Le mot vient de canistru, le panier, parce que ces biscuits se vendaient dans des corbeilles sur les marchés, et parce qu'ils voyageaient : un biscuit sans beurre ni œuf ne rancit pas, et les bergers en emportaient pour les semaines d'estive. Chaque village a sa forme et son parfum, losanges ou rectangles, anis, citron, amande, noix, et l'on trouve même des canistrelli au vin rouge, plus sombres. Ceux-ci sont les plus courants, ceux de Bastia, à l'anis et au vin blanc.
La pâte : dans un saladier, 500 g de farine, 200 g de sucre, un sachet de levure chimique, une pincée de sel, deux cuillères à soupe de graines d'anis, ou le zeste de deux citrons pour la version au citron. Puis les liquides, 15 cl d'huile neutre ou d'huile d'olive douce, et 15 cl de vin blanc sec. On mélange à la cuillère, puis à la main, juste assez pour former une boule : la pâte est friable, elle se tient à peine, et c'est normal ; on ne pétrit pas, on ne développe aucun gluten, parce qu'un biscuit qui aurait du gluten serait dur au lieu d'être croquant. Elle repose trente minutes, couverte, le temps que la farine boive le liquide.
Le façonnage : sur une plaque couverte de papier cuisson, on étale la pâte à la main ou au rouleau en un rectangle d'un centimètre et demi d'épaisseur, et l'on coupe, au couteau, avant la cuisson, des bandes de 4 cm puis des losanges en biais, sans séparer les morceaux : ils cuiront ensemble, se détacheront ensuite le long des entailles, et garderont des bords nets et un cœur tendre à la sortie du four. On saupoudre de sucre. Vingt-cinq minutes à 180 °C : les canistrelli gonflent un peu, se craquellent en surface, et dorent. On sort la plaque, on laisse refroidir cinq minutes, on sépare les losanges le long des coupes, et on les remet dix minutes au four, espacés, pour sécher les tranches : c'est cette seconde cuisson qui les rend secs à cœur, et un canistrello est cuit quand il sonne creux sous l'ongle.

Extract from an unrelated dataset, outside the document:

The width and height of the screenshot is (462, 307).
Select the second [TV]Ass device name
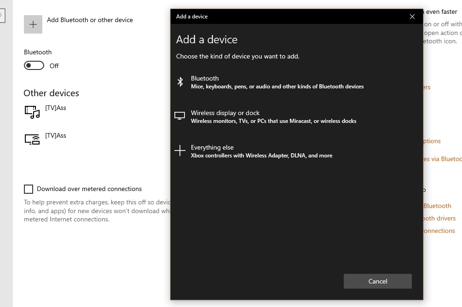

Ils refroidissent sur une grille, durcissent en refroidissant, et se rangent dans une boîte en fer où ils se gardent un mois. On les trempe : dans le café, dans le vin blanc, dans le muscat le soir. Un canistrello mou est un canistrello raté ; un canistrello qui casse net avec un bruit sec, c'est celui de Bastia.